Found this.two-dimensional binomial inversion (math.) of classical formulas, which are obtained by inversion:

\[G_{x,y}=\sum_{i=x}^n\sum_{j=y}^n (-1)^{n-i}{n\choose i}(-1)^{n-j}{n\choose j}F_{i,j} \]

\[G_{x,y}=(-1)^{2n}\sum_{i=x}^n\sum_{j=y}^n (-1)^{i+j}{n\choose i}{n\choose j}F_{i,j} \]

And the answer we are asking for is the total number of programs$3^{n^2}-G_{0,0}$The problem is then transformed into finding the$F$, discussed next in categories.
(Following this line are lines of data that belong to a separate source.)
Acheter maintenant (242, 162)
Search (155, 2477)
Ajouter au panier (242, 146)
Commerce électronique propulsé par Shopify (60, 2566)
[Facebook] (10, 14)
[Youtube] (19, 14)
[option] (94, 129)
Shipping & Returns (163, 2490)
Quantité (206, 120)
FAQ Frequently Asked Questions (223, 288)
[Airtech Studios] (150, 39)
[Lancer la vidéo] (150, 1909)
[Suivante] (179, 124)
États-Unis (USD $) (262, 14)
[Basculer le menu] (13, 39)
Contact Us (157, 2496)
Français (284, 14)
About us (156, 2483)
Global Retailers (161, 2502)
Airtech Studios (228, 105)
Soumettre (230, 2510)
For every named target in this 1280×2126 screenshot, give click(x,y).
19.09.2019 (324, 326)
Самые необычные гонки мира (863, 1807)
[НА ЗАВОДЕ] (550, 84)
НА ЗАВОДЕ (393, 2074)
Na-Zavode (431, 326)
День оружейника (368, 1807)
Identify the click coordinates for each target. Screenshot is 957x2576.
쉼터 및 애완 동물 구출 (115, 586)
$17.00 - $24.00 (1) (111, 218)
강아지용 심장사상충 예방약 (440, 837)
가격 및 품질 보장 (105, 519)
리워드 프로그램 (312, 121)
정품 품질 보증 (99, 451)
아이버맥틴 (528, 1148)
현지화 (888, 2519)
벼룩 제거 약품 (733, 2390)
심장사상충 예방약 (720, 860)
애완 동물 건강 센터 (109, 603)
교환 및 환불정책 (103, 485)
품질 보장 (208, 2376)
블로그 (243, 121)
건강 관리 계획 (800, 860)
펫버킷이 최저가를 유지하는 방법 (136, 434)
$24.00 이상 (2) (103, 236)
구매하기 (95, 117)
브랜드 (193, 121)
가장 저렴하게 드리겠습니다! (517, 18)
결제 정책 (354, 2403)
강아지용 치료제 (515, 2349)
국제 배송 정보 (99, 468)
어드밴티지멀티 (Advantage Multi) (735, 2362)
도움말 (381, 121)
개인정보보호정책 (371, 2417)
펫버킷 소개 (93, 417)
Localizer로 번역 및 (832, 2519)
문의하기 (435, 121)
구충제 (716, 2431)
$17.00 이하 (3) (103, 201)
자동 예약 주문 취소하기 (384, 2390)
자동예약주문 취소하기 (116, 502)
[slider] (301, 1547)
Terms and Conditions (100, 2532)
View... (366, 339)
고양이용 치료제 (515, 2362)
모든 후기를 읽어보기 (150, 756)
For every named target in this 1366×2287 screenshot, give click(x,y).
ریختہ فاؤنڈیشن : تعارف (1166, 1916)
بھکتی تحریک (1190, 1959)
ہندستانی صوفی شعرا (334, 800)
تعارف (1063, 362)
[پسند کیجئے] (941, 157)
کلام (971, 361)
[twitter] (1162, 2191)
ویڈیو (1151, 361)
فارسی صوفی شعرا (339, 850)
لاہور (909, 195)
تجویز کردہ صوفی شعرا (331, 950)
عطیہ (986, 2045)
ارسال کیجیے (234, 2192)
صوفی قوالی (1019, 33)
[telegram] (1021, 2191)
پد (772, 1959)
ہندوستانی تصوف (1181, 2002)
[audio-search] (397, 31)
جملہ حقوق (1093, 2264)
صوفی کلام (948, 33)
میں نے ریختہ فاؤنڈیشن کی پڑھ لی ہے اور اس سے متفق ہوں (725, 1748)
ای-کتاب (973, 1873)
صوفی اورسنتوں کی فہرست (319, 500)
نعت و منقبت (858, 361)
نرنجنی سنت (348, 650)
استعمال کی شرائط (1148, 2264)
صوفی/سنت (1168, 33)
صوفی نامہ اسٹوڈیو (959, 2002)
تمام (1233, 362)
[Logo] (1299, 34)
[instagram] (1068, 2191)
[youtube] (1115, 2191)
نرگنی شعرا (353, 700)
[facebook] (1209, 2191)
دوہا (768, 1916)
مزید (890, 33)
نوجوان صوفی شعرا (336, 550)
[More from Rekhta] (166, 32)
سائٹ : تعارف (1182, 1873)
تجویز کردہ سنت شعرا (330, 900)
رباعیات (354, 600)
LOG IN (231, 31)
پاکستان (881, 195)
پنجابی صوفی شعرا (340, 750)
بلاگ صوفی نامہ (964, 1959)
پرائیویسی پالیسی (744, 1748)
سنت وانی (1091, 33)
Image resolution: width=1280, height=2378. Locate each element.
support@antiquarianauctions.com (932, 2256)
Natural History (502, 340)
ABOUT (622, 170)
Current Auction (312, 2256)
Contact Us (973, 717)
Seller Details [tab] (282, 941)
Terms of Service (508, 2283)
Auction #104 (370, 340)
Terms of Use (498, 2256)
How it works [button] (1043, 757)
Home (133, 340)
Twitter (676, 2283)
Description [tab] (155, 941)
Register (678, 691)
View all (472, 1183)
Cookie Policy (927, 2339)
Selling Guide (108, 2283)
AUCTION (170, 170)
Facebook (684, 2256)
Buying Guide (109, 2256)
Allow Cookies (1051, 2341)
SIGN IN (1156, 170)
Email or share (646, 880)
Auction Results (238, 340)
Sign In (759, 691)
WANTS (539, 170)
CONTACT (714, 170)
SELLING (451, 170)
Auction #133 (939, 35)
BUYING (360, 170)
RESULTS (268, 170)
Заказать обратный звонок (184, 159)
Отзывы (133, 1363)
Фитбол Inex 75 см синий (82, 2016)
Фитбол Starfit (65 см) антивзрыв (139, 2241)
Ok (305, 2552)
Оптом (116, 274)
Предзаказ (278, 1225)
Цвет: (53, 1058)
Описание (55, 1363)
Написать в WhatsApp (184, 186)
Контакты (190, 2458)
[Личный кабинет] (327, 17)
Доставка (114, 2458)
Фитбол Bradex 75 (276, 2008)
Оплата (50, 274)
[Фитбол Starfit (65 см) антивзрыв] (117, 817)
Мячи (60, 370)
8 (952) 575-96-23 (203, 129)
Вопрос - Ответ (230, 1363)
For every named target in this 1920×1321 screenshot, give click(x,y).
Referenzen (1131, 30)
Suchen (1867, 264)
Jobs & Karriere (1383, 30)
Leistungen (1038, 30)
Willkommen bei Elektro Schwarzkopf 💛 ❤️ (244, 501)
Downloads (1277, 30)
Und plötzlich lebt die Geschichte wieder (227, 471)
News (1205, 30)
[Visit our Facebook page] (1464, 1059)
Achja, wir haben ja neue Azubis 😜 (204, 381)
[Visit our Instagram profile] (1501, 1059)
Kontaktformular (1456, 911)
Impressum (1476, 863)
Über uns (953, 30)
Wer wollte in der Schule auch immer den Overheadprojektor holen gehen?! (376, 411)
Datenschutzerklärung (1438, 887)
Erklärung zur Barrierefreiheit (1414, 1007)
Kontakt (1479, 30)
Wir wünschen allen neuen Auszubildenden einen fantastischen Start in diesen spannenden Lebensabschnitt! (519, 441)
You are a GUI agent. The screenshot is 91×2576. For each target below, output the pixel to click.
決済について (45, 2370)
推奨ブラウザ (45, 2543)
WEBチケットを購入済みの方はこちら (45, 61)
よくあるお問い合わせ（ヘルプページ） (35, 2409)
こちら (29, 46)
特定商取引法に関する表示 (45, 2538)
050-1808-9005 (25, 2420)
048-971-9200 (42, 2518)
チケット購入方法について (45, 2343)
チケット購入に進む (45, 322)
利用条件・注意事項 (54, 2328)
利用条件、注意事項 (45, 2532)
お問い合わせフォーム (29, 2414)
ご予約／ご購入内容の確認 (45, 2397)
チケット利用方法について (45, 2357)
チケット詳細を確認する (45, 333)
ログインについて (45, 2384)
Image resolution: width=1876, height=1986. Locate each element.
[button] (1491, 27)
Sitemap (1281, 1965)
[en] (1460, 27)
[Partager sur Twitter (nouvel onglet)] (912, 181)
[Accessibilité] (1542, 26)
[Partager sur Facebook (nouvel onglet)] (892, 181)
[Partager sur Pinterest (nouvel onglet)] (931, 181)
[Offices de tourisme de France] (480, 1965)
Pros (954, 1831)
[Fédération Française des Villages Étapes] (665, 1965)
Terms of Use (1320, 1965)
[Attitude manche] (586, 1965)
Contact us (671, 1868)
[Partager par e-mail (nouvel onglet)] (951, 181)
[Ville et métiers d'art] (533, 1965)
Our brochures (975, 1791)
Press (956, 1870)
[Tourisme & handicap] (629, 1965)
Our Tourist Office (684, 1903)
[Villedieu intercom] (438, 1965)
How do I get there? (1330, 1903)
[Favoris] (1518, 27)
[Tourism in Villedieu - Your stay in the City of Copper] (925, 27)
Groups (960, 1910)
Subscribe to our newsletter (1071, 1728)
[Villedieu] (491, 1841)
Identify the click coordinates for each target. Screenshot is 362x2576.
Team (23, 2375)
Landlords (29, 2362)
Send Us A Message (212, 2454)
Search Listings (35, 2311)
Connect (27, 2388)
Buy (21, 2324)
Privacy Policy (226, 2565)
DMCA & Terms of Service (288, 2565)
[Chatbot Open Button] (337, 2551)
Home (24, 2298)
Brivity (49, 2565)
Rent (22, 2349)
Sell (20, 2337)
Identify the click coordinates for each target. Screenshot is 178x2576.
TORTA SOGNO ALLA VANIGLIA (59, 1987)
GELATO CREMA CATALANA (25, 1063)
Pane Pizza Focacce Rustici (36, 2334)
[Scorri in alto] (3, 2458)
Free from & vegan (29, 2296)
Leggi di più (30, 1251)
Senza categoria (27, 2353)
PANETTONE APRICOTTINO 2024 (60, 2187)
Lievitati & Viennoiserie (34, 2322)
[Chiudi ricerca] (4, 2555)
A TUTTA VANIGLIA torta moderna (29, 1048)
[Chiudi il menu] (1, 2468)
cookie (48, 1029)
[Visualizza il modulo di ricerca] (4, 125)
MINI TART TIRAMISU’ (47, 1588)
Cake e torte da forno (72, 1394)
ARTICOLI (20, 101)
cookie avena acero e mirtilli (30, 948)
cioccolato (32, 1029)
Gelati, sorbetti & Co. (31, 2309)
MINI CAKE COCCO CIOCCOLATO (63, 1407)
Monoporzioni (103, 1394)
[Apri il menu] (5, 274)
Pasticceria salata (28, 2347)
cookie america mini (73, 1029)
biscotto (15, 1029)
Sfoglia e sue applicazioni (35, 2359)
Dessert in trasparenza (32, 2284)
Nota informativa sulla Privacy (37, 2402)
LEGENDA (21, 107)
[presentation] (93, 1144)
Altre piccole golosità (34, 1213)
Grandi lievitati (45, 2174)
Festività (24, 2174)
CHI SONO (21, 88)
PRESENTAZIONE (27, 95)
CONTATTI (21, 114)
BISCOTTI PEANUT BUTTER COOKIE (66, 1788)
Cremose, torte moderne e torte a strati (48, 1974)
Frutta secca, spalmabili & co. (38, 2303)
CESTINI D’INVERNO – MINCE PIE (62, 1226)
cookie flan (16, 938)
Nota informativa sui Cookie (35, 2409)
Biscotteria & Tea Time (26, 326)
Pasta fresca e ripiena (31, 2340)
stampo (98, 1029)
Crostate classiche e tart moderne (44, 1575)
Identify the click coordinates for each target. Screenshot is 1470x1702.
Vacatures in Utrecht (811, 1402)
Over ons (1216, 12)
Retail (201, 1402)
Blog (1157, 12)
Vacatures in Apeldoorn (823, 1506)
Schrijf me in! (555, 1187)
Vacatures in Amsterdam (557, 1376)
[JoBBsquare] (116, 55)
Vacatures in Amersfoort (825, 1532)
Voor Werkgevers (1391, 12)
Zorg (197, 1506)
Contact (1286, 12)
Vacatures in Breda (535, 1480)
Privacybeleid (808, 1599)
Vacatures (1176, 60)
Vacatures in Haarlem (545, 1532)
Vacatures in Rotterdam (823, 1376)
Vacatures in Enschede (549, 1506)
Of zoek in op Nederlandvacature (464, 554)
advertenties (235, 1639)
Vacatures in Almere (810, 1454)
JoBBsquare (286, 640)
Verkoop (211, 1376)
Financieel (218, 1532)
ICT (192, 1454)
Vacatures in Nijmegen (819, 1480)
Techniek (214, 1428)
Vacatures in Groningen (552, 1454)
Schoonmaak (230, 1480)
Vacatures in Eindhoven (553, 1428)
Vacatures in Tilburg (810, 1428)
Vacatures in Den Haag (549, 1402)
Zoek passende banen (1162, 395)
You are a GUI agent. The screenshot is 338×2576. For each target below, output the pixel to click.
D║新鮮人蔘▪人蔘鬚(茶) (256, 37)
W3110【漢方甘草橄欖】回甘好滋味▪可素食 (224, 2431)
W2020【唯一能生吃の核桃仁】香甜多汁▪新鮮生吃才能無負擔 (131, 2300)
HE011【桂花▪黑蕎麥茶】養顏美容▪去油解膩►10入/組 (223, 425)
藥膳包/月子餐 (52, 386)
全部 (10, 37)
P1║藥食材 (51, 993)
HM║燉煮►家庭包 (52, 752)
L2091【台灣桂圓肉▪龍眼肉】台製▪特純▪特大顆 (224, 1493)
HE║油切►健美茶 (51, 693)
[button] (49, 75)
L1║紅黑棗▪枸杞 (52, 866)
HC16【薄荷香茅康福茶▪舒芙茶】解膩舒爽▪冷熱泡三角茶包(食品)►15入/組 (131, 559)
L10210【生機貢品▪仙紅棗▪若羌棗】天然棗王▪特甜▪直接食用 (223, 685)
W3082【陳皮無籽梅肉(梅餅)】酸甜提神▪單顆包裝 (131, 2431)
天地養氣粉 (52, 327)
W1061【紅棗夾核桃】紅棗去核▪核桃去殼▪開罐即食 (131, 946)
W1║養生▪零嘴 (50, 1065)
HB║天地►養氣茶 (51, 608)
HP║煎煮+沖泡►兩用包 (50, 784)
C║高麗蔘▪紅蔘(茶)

(coll.) fail (a student)$ij \ne 0$ When, rows and columns of the same color must cross, so all rows and columns are of one color and the number of schemes is${n\choose i}{n\choose j}3^{(n-i)(n-j)+1}$。
(coll.) fail (a student)$ij = 0,i+j \ne 0$ When, rows and columns of the same color must cross, so all rows and columns are of one color and the number of schemes is${n\choose i+j}3^{i+j+(n-i-j)n}$。
(coll.) fail (a student)$i+j = 0$ When unlimited, the number of programs is$3^{n^2}$。

particle marking the following noun as a direct object$F$ Take it back and figure it out.$G_{0,0}$ Simply subtract one from the full program count.